"To death, indeed!" cried the count, surprised and alarmed. "In this road, and at this hour, a miracle only can save us."
The horses, breathing fire, made frightful bounds, leaving starry tracks behind them. The stones rolled heavily into the abyss. The few inhabitants of these solitudes, stopping on the borders of the road, looked on pale and as in a dream, to see this fantastic chariot drawn by such furious horses, while a young girl, standing, and her hair flying in the wind, lashed them on to desperation.
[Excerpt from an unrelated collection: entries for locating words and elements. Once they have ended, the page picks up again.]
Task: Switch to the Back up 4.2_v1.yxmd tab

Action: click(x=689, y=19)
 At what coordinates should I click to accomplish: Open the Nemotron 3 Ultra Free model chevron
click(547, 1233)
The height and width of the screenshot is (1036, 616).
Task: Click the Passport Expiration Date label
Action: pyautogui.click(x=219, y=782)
If it needed a miracle to save them, this miracle took place. The team stopped; upset the carriage on the steps of the château. One of the horses was killed, the carriage broken to pieces. The count sprang up safe and sound, his first inquiry for Paganina.
"I am here," she replied; "the hand of God has led us hither."
With her intention, such words were blasphemy; but she spoke in delirium.
XXVIII.
Paganina, leaning on the arm of the count, promenades with him the highest terrace. The guests, in groups at a distance, regard them with hungry eyes.
A hot and violent wind agitates the half-stripped trees. The clouds traverse the sky hurriedly and quickly, and their moving shadows rest on the mountains. The moon, disengaging itself here and there, throws its pure light on the white form of the young girl. She seems to grow in the estimation of the admirers who seek her.
The Count Ludovic is strangely moved. His sincere sentiments are rekindled by the newness of the situation, and the strangeness of the adventure. He thanks his companion for having, at one stroke, played with their two lives. Exalted and nervous, enervated with the perfume of the life that she had so nearly lost only a few moments before, Paganina replies to him. The observers of the scene listen attentively. Detached from the murmur of the distant storm, their words are heard for a moment, but the tempest again arises and carries them away in its roar. Yes, ardent and mysterious breath, bear away these words of irony, of revolt, and of despair—bear afar the bitter laugh that accompanies them.
For a long time, O powerful voice! have men listened to your painful harmony. Long have you roamed the earth, picking up the notes of grief, the cries of the new-born, the sobs of mothers, the sighs of the dying, and the groaning of the crowds who groan and groan on. But never, never have you borne away any thing more sad or desolate than the laugh of this unhappy child.